In Fig. 97 is shown how to find the angle between the tangents c″ and d″ shown in Fig. 95, as required on the face-mould. On the line h-5, make h-4 equal to the length of the bottom tangent of the wreath, as shown at h″-4 in Fig. 95; and 4-5 equal to the length of the upper tangent d″. Measure from 4 the distance shown at 4-6 in Fig. 95, and place it from 4 to 6 as shown in Fig. 97; upon 6 erect a perpendicular line. Now place the dividers on 4; extend to h; turn over to cut the perpendicular in h″; connect this point with 4, and the angle shown at 4 will be the angle required to square the joints of the wreath as shown at h″ and 5, where the joint at 5 is shown drawn square to the line 4-5, and the joint at h″ square to the line 4 h″.
Fig. 98 is a diagram of tangents and face-mould for a stairway having a well-hole at the top landing. The tangents in this example will be two equally inclined tangents for the bottom wreath; and for the top wreath, one inclined and one level, the latter aligning with the level rail of the landing.
The face-mould, as here presented, will further help toward an understanding of the layout of face-moulds as shown in Figs. 96 and 97. It will be observed that the pitch of the bottom rail is continued from a″ to b″, a condition caused by the necessity of jointing the wreath to the end of the straight rail at a″, the joint being made square to both the straight rail and the bottom tangent a″. From b″ a line is drawn to d″, which is a fixed point determined by the number of risers in the well-hole. From point d″, the level tangent d″ 5 is drawn in line with the level rail of the landing; thus the pitch-line of the tangents over the well-hole is found, and, as was shown in the explanation of Fig. 95, the tangents as here presented will be those required on the face-mould to square the joints of the wreath.
In Fig. 98 the tangents of the face-mould for the bottom wreath are shown to be a″ and b″. To place tangent a″ in position on the face-mould, it is revolved, as shown by the arc, to m, cutting a line previously drawn from w square to the tangent b″ extended. Then, by connecting m to b″, the bottom tangent is placed in position on the face-mould. The joint at m is to be made square to it; and the joint at c, the other end of the mould, is to be made square to the tangent b″.

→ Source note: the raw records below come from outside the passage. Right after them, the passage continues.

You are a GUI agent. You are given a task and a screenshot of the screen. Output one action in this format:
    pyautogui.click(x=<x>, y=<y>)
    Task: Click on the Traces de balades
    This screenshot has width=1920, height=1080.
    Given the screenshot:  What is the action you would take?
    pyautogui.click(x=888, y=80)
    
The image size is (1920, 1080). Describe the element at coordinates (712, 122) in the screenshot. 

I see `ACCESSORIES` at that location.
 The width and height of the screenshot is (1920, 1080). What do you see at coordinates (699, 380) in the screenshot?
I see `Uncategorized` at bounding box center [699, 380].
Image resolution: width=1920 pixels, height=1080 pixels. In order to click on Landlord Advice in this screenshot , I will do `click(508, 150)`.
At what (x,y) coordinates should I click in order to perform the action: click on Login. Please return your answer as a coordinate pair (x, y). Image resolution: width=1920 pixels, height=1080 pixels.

The upper piece of wreath in this example is shown to have tangent c″ inclining, the inclination being the same as that of the upper tangent b″ of the bottom wreath, so that the joint at c″, when made square to both tangents, will butt square when put together. The tangent d″ is shown to be level, so that the joint at 5, when squared with it, will butt square with the square end of the level-landing rail. The level tangent is shown revolved to its position on the face-mould, as from 5 to 2. In this last position, it will be observed that its angle with the inclined tangent c″ is a right angle; and it should be remembered that in every similar case where one tangent inclines and one is level over a square-angle plan tangent, the angle between the two tangents will be a right angle on the face-mould. A knowledge of this principle will enable the student to draw the mould for this wreath, as shown in Fig. 99, by merely drawing two lines perpendicular to each other, as d″ 5 and d″ c″, equal respectively to the level tangent d″ 5 and the inclined tangent c″ in Fig. 98. The joint at 5 is to be made square to d″ 5; and that at c″, to d″ c″. Comparing this figure with the face-mould as shown for the upper wreath in Fig. 98, it will be observed that both are alike.
In practical work the stair-builder is often called upon to deal with cases in which the conditions of tangents differ from all the examples thus far given. An instance of this sort is shown in Fig. 100, in which the angles between the tangents on the plan are acute. In all the preceding examples, the tangents on the plan were at right angles; that is, they were square to one another.